COLLECTION OF PUS IN THE NASAL SINUSES.

Nasal Sinuses, position, orifice, suppuration, symptoms, treatment, tonics, astringents, antiseptics, trephining, significance of the fœtor, mode of recovery.

In severe coryza the nasal sinuses become implicated as shown by the intensity of the symptoms, the prostration, the hanging head, and the heat and sometimes tenderness between the eyes and immediately beneath them on the side of the upper jaw. These sinuses are large spaces filled with air, situated between the superficial and deep plates of the bones of the face and opening into the nostrils by a narrow orifice in the upper part of the nasal chambers. When pus is largely formed in these it fails to flow out as rapidly as produced, parts with a portion of its liquid elements, increases in consistency and sometimes even undergoes decomposition, so that the discharge from the nostril has a putrid odor.

The most distinctive symptoms of this form of nasal gleet are obtained by percussing the sinuses, and in those cases in particular in which the accumulation is confined to one side of the head, the contrast between the two sides is unmistakable. By gently tapping the forehead with the middle finger from one eye to the other the flat solid sound on the diseased side is easily distinguished from the clear drum-like resonance on the healthy one. By tapping on the bone beneath each eye and just above the ridge on the side of the upper jaw, the difference between the two sides will be recognized in the same way. In some old standing cases increased tenderness and slight bulging of the bones over the affected sinuses are often superadded to the other symptoms. The eye on the affected side is usually retracted so as to seem smaller.

Treatment. In some cases the use of tonics and astringent injections as recommended for the treatment of ozœna will prove successful, but more usually it is needful to open and inject the sinuses.

For this the following articles are required: scissors, a knife, forceps, a trephine or circular saw from half to three-fourths of an inch in diameter and a whalebone or metallic prob.

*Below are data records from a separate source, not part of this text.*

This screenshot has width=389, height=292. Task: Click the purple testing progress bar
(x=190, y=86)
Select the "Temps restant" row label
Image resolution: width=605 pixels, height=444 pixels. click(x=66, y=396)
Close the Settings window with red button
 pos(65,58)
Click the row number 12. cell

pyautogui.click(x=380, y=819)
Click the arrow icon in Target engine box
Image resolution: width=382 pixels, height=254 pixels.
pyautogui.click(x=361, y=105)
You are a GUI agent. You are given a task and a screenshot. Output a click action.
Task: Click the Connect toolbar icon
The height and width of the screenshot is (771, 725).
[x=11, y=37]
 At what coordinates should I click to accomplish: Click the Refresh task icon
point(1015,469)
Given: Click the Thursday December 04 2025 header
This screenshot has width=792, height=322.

The horse is thrown and made fast with the diseased side of the head uppermost. A point is then selected on a line drawn between the centres of the two eyeballs and an inch to one side the median line of the forehead; the hair is closely removed with the scissors, and a semi-circular flap of skin over an inch in diameter is dissected from the bone and turned back toward the poll. The trephine is next applied on the bone and a circular portion, having been cut through, is pulled out by the forceps, when the imprisoned pus will commonly ooze from the opening. A second point is chosen just above the lower end of the bony ridge of the upper jaw already referred to and opposite the third molar tooth, counting from before; the hair is removed as before, a flap of the skin raised upward and backward and the bone trephined to open the second sinuse. The point of election for this orifice is more important than that of the first. If it is too near the eye the lower part of the sinus, which is separated from the upper by an imperforate bony plate, is not opened and may continue to keep up the discharge from the nose. If on the contrary it is made too low down, the lower sinuse only is opened and the upper being imperfectly washed out from the wound in the forehead will keep up the discharge. Either then this plate must be struck with the trephine or it must be afterward perforated to secure a favorable result. The prob introduced by the wound in the forehead should further appear at the lower orifice.

The cavities are to be washed out first with clear tepid water, and thereafter daily with an astringent solution such as that used for injecting the nose. If the discharge does not escape freely by the lower orifice its exit may be facilitated by drawing a tape through the sinuses, from the upper to the lower, and retaining it there by a knot on each end.

Marked fœtor of the wound will usually indicate necrosis at the edge of the wound, and demands the use of bone forceps or chisel to remove the offending bone.

A cure is affected by the restoration of the membrane to its natural state, or in other cases by the filling up and obliteration of the cavity by granulation.